* Problem to solve *
Search the material below for the string "coordinates". Return every line that holds it.

* Entries supplied *
────────────────────────────────────────

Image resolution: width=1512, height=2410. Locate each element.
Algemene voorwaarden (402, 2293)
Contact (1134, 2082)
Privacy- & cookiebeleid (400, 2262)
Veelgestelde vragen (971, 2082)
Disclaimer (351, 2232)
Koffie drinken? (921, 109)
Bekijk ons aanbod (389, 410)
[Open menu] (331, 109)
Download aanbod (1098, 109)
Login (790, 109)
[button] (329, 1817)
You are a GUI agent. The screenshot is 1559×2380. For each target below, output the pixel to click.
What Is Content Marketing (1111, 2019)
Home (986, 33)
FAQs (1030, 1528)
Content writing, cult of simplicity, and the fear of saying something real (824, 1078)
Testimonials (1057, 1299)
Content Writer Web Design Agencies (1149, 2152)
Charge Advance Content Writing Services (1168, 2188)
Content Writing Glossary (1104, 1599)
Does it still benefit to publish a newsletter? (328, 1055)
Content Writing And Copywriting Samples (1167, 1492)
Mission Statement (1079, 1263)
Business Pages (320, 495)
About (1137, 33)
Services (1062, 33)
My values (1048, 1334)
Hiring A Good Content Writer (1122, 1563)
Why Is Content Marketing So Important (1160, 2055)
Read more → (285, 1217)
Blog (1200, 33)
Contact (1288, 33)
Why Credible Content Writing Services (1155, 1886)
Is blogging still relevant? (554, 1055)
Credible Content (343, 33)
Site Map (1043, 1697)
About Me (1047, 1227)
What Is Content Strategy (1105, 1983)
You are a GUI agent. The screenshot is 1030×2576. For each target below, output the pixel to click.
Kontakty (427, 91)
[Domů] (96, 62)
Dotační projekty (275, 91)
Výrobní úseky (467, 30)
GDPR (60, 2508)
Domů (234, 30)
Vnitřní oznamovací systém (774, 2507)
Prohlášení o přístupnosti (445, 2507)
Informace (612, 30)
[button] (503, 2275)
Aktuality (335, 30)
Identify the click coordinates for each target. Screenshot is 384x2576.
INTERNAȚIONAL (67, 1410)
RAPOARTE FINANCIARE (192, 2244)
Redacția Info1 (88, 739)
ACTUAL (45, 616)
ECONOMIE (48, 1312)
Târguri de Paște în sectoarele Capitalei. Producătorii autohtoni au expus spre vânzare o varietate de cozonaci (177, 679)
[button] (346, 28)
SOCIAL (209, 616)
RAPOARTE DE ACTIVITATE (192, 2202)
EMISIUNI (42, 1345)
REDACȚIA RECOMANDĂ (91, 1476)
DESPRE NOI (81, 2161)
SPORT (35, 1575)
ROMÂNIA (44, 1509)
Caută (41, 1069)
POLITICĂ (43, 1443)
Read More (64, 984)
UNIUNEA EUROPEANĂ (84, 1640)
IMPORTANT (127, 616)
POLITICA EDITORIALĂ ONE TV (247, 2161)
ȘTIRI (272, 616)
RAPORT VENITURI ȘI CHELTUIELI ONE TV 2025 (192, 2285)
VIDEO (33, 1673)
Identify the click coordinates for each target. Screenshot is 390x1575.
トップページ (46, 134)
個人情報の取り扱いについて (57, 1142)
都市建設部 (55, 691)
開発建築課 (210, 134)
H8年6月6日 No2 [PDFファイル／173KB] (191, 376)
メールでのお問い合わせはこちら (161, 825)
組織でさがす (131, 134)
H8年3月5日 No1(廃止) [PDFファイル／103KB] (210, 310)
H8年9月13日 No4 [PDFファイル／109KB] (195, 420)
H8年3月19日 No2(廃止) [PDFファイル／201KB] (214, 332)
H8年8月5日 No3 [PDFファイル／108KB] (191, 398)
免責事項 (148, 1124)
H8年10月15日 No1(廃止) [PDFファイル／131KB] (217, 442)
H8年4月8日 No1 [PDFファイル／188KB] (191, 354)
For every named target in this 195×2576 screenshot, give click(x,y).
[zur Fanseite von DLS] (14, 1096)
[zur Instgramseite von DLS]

────────────────────────────────────────

* Solution to this problem *
Identify the click coordinates for each target. Screenshot is 384x2576.
Identify the click coordinates for each target. Screenshot is 390x1575.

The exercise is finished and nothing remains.